Michael Smith has posted comments on this change. ( 
http://gerrit.cloudera.org:8080/17979 )

Change subject: IMPALA-10791 Add batch reading for remote temporary files
......................................................................


Patch Set 13:

(14 comments)

http://gerrit.cloudera.org:8080/#/c/17979/12/be/src/runtime/io/disk-file.h
File be/src/runtime/io/disk-file.h:

http://gerrit.cloudera.org:8080/#/c/17979/12/be/src/runtime/io/disk-file.h@55
PS12, Line 55: /// The caller may need to maintain the status of the MemBlock 
and make sure the block is
> It is quite a simple class working closely with the DiskFile and TmpFile st
Ack


http://gerrit.cloudera.org:8080/#/c/17979/12/be/src/runtime/io/disk-file.h@220
PS12, Line 220:     SpinLock read_buffer_ctrl_lock_;
> Maybe personal preference. Prefer a fixed-size array if the size is fixed a
Ack


http://gerrit.cloudera.org:8080/#/c/17979/13/be/src/runtime/io/disk-io-mgr-test.cc
File be/src/runtime/io/disk-io-mgr-test.cc:

http://gerrit.cloudera.org:8080/#/c/17979/13/be/src/runtime/io/disk-io-mgr-test.cc@191
PS13, Line 191:   void TestMemBlockStatus(MemBlockStatus last_status);
Naming this "ValidateMemBlockStatus" seems more consistent with naming test 
helper functions.


http://gerrit.cloudera.org:8080/#/c/17979/13/be/src/runtime/io/disk-io-mgr-test.cc@2494
PS13, Line 2494:   ObjectPool pool;
ObjectPool is useful when you need to generate a bunch or variable number of 
objects that need to persist passed the creation scope. That's not the case 
here, you could use a local variable, as in

    MemBlock block(block_id);


http://gerrit.cloudera.org:8080/#/c/17979/13/be/src/runtime/io/disk-io-mgr-test.cc@2525
PS13, Line 2525: TEST_F(DiskIoMgrTest, MemBlockTest) {
Does disk-io-mgr-test contain a bunch of unit tests for DiskFile too? This 
would make more sense to me in a new file: disk-file-test.cc.

I'd also be interested in negative tests, but it looks like we only enforce 
order via DCHECK so the negative tests wouldn't really work.

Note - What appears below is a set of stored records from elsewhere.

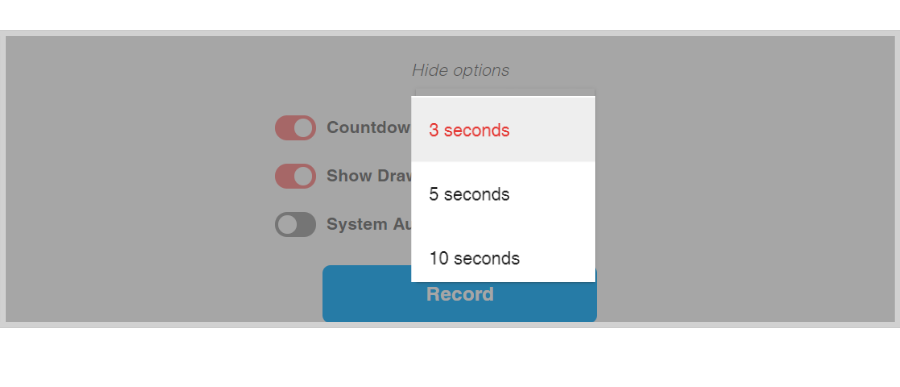Choose 5 seconds from the countdown list
900x387 pixels.
coord(503,194)
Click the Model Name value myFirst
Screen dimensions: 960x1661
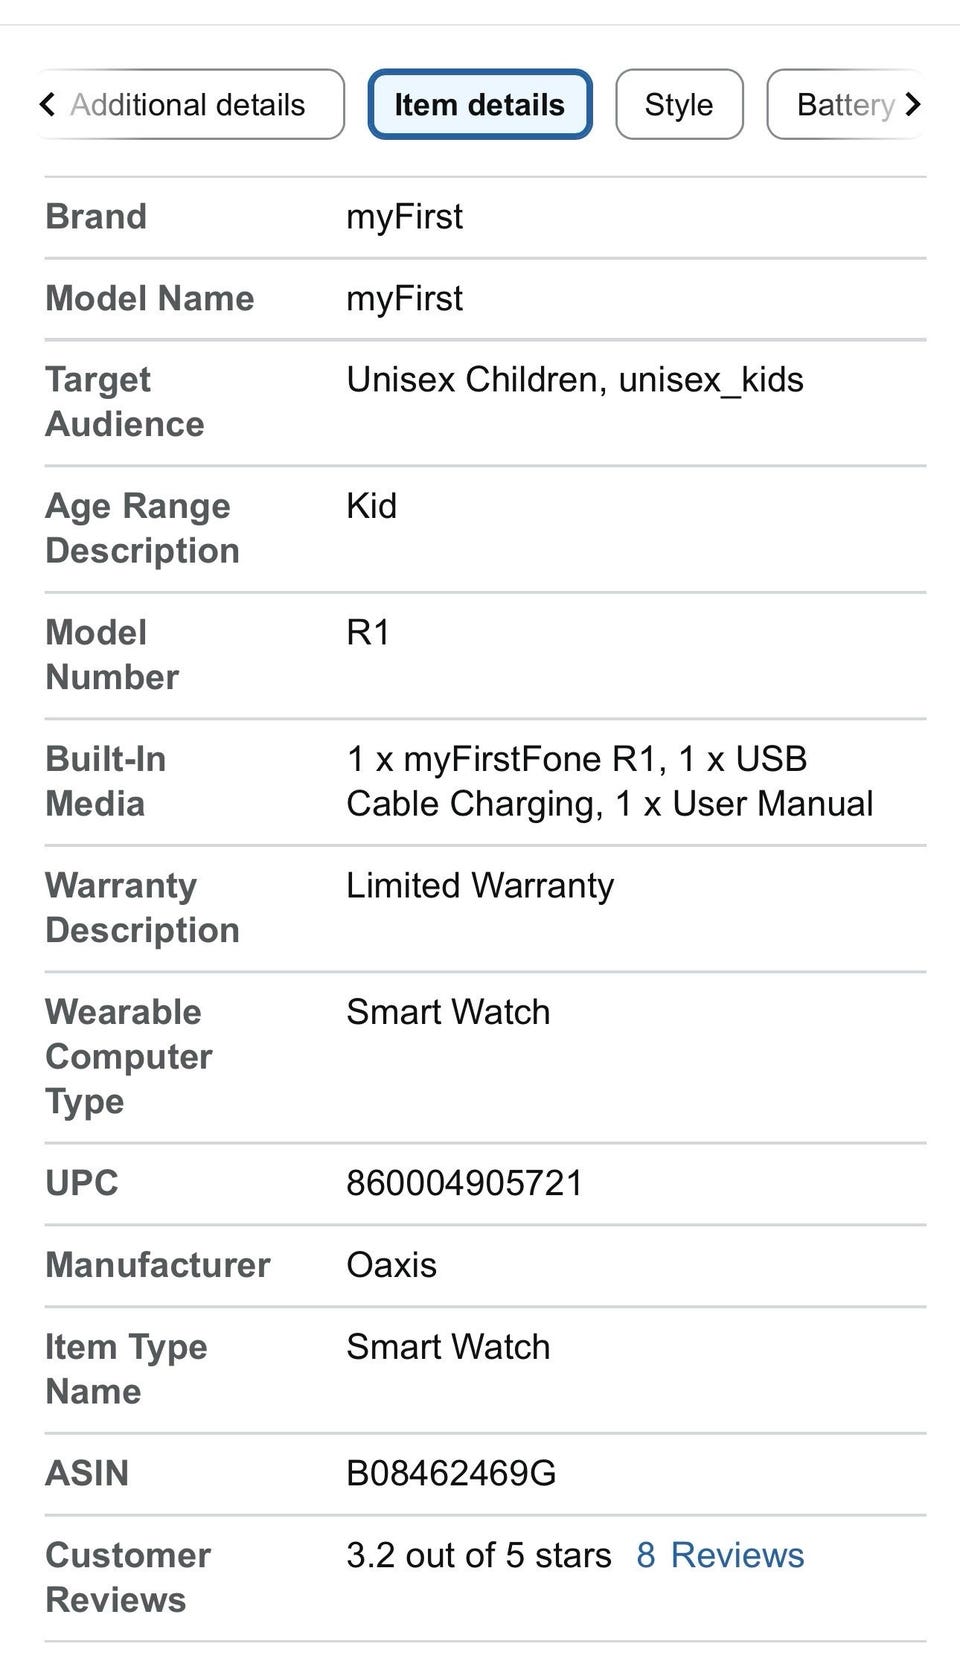click(x=404, y=299)
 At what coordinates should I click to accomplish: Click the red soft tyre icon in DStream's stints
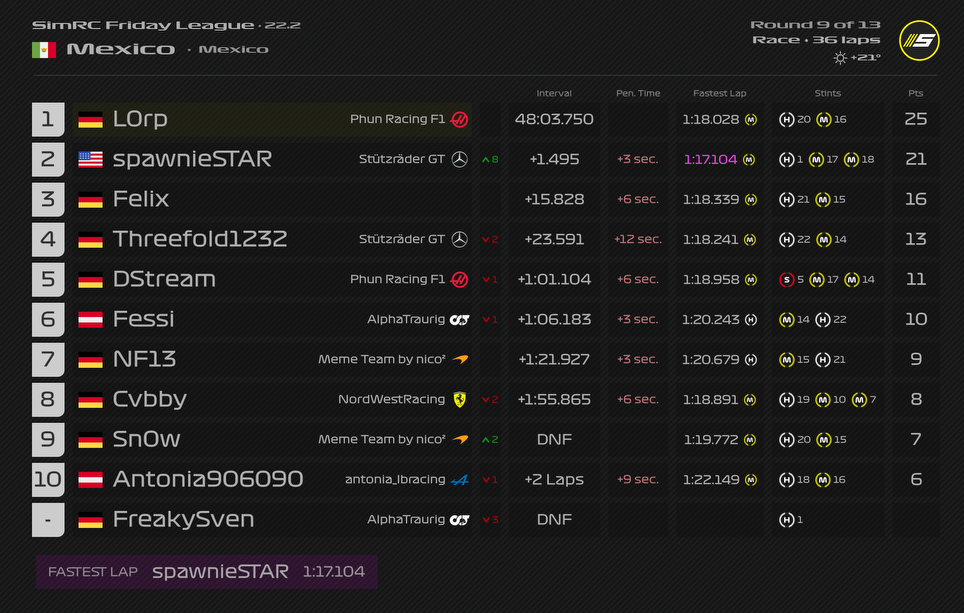[x=786, y=279]
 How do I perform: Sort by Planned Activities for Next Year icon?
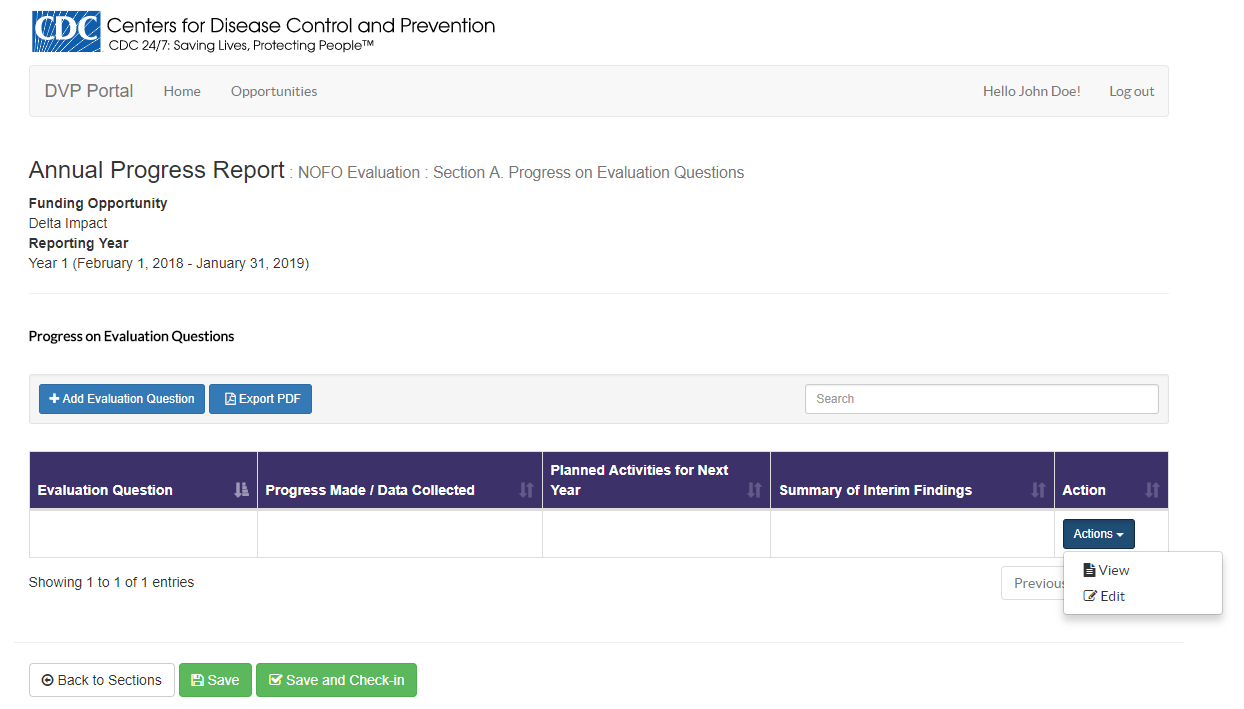(x=755, y=490)
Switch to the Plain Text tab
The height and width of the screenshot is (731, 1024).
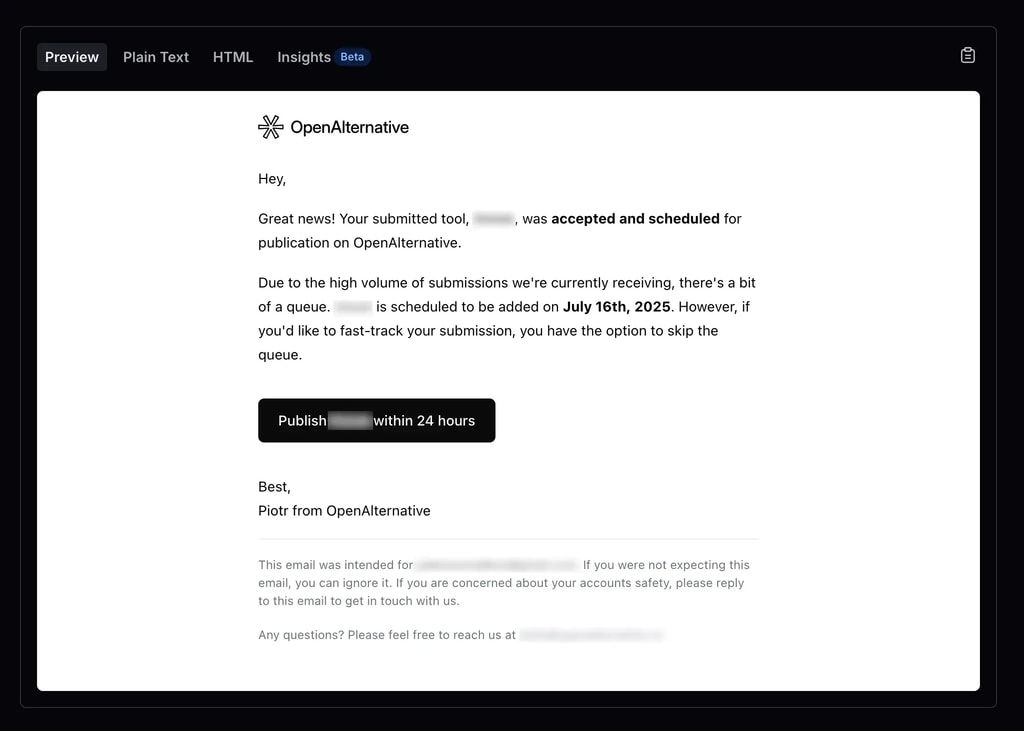pyautogui.click(x=156, y=57)
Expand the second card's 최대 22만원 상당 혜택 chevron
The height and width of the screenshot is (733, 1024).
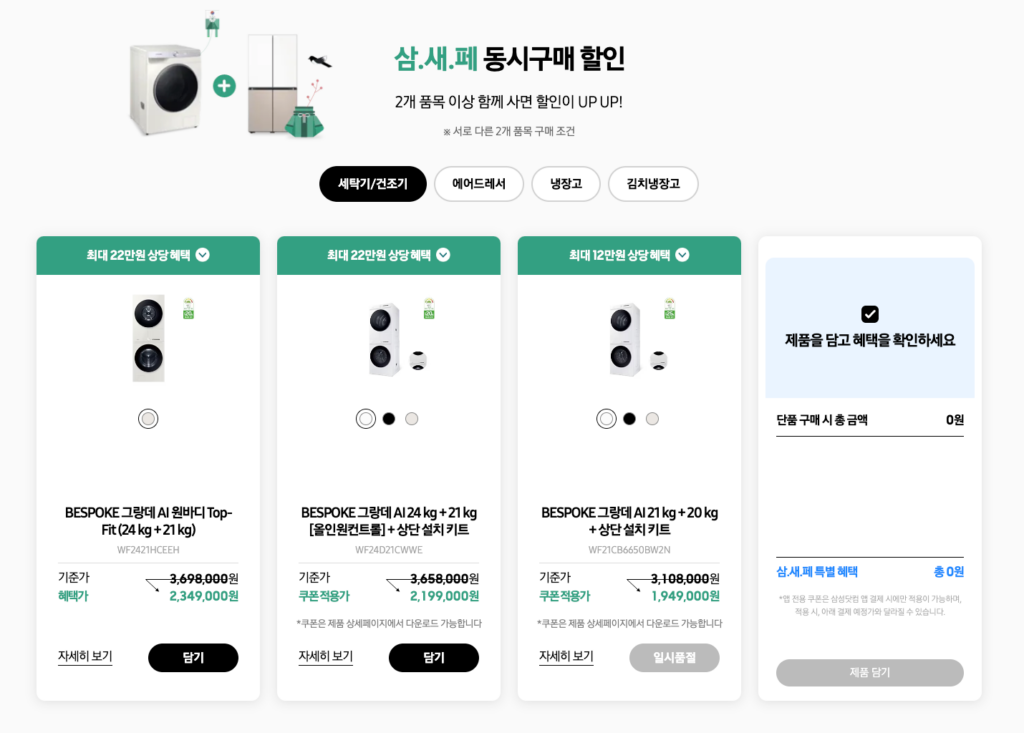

http://gerrit.cloudera.org:8080/#/c/17979/13/be/src/runtime/io/disk-io-mgr.cc
File be/src/runtime/io/disk-io-mgr.cc:

http://gerrit.cloudera.org:8080/#/c/17979/13/be/src/runtime/io/disk-io-mgr.cc@264
PS13, Line 264:     if (disk_file_->IsBatchReadEnabled()) {
The condition check is unnecessary because UpdateReadBufferMetaData returns 
immediately when !IsBatchReadEnabled.


http://gerrit.cloudera.org:8080/#/c/17979/13/be/src/runtime/io/disk-io-mgr.cc@353
PS13, Line 353:       // is_to_delete flag.
nit: line length limit is 90, this doesn't need to wrap.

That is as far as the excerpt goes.